# Chicago Holden Connection *UPDATE*



## Mikey340 (Jul 18, 2006)

As many of you are aware, there is a new place to socialize with fellow GTO and G8 owners, the Chicago Holden Connection (CHC). We are a group of Holden based vehicle owners, which include the 04-06 Pontiac GTO, and the Pontiac G8, as well as the soon to be produced Chevrlolet Camaro. We are still working out the details of membership and getting up and running with our web site, but everyone is welcome to visit: ChicagoHoldenConnection.com and check it out, join up, and participate if you would like.



Please keep in mind, the club is under development, we are in the process of Voting individuals to officer positions, developing the membership process, and developing club by-laws. We would like for everything to be in place by the end of April. Also feel free to voice your opinion or criticism, however if its nonconstructive or inflammatory, please PM a Chairman before posting to allow us to address the issue or concern as to not to detract from the positive position of the Chicago Holden Connection.



*The Basics:*

Our Club Leadership consists of three equal Co-Chairmen which have already been put in place. You know them as Lane (CMNTMXR57), Mike (Mikey340) and Joe (tflshpnt). Most questions can be addressed on the CHC site, but if you have a question about the CHC, it can be sent to one or more of the Co-Chairmen via PM or e-mail. We will also be voting individuals to Officer Positions, and we may have more than one person for some or all of the positions. 
These are the Current Officer Positions being considered.



Secretary/Record Keeper

Treasurer

Membership Director

Events Coordinator

Web Site Administrator(2) positions filled

Historian

Media/Photographer Director

More Officer positions may be needed.



*Here is how to get started.*



*Becoming an Associate:*

Visit ChicagoHoldenConnection.com and register. That’s it, Welcome to the CHC!

■ Provided material:
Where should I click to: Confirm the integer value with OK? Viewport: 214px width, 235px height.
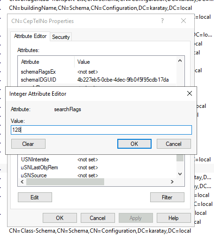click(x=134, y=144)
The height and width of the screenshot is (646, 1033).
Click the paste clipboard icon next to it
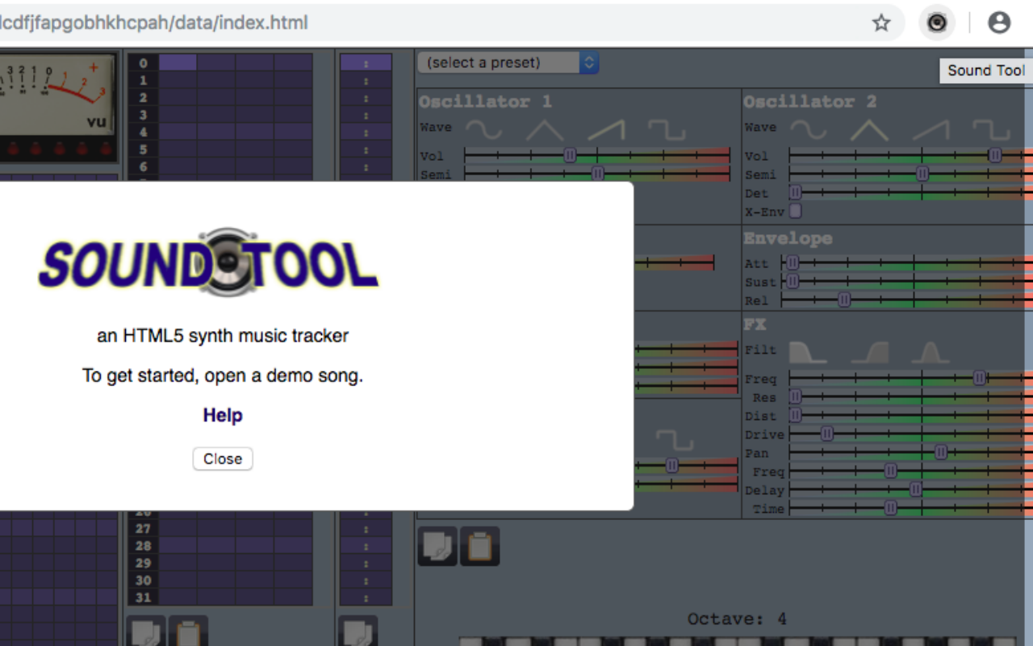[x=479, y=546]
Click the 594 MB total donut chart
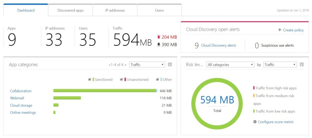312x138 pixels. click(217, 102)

--

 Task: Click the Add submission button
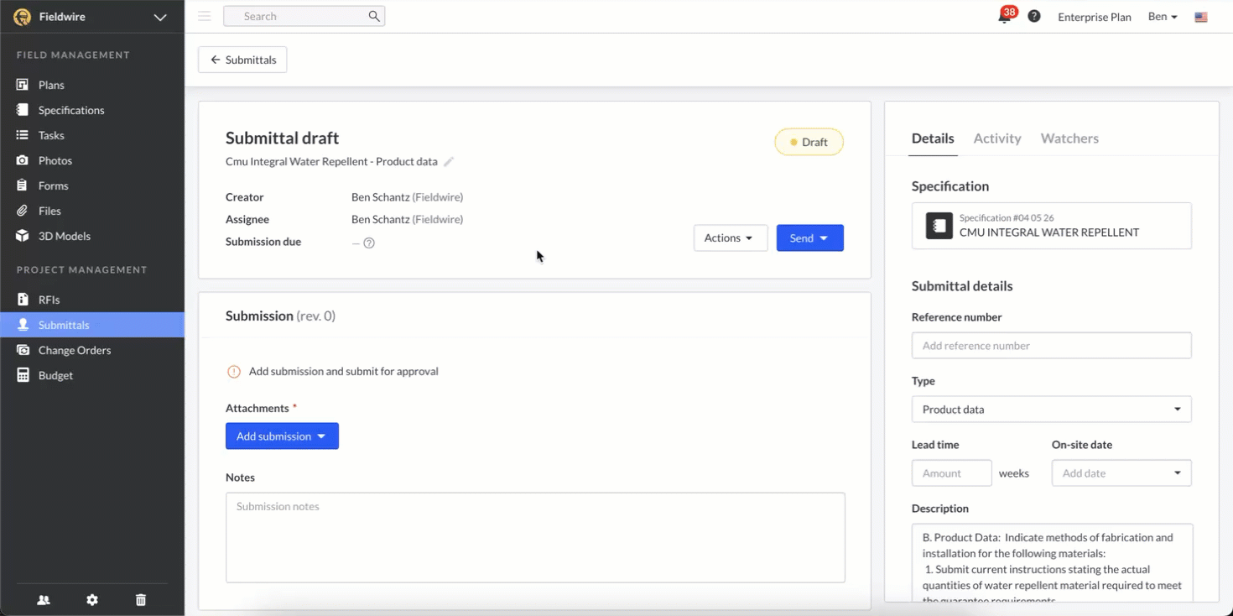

...

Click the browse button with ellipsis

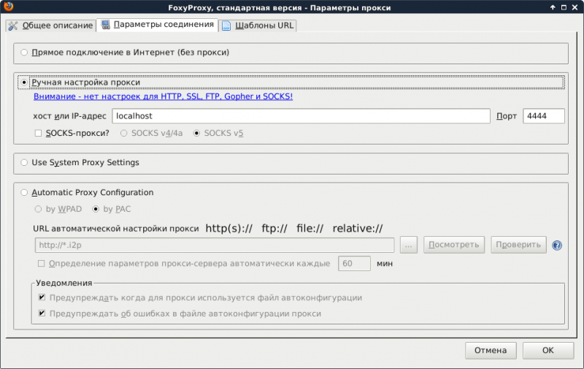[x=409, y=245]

■ Direction 1: In the Chicago Holden Connection post, by when does the club want its officer voting, membership process, and by-laws in place?
■ Direction 2: Please output the section of the Chicago Holden Connection post that opens with the words containing "Membership Director" and closes with "may be needed.".
■ Direction 3: Go on with the Chicago Holden Connection post from the point where it stops.

■ Final answer 1: By the end of April.

■ Final answer 2:
Membership Director

Events Coordinator

Web Site Administrator(2) positions filled

Historian

Media/Photographer Director

More Officer positions may be needed.

■ Final answer 3:
*Becoming a Member:*

To become a member, an Associate will need to submit a PM to one of our chairmen (until the Membership Director is elected) with some additional information. We are still working on the Membership Process, for now everyone will remain an Associate.



*Becoming an Officer:*

If you are interested in becoming an officer, contact one of our three co-chairmen via PM on this site or the CHC site and indicate which position you are interested in. The three co-chairmen will review each applicant and decide if they will be put on the ballot. In order to be placed on the ballot, at least two of the three co-chairmen need to nominate you. A vote will be held on our website after the upcoming meeting.



*Club Mandate:*

Get out there and have fun!



*Next Meeting:*

We will be meeting to discuss club development and finalizing the officer positions by the end of February. All details can be found at ChicagoHoldenConnection.com



Thank you, The Chicago Holden Connection Co-Chairmen:

Mike (Mikey340)

Lane (CMNTMXR57)

Joe (tflshpnt)


----------



## silgoat05 (Jul 1, 2006)

come on over guys!!!


----------



## Mikey340 (Jul 18, 2006)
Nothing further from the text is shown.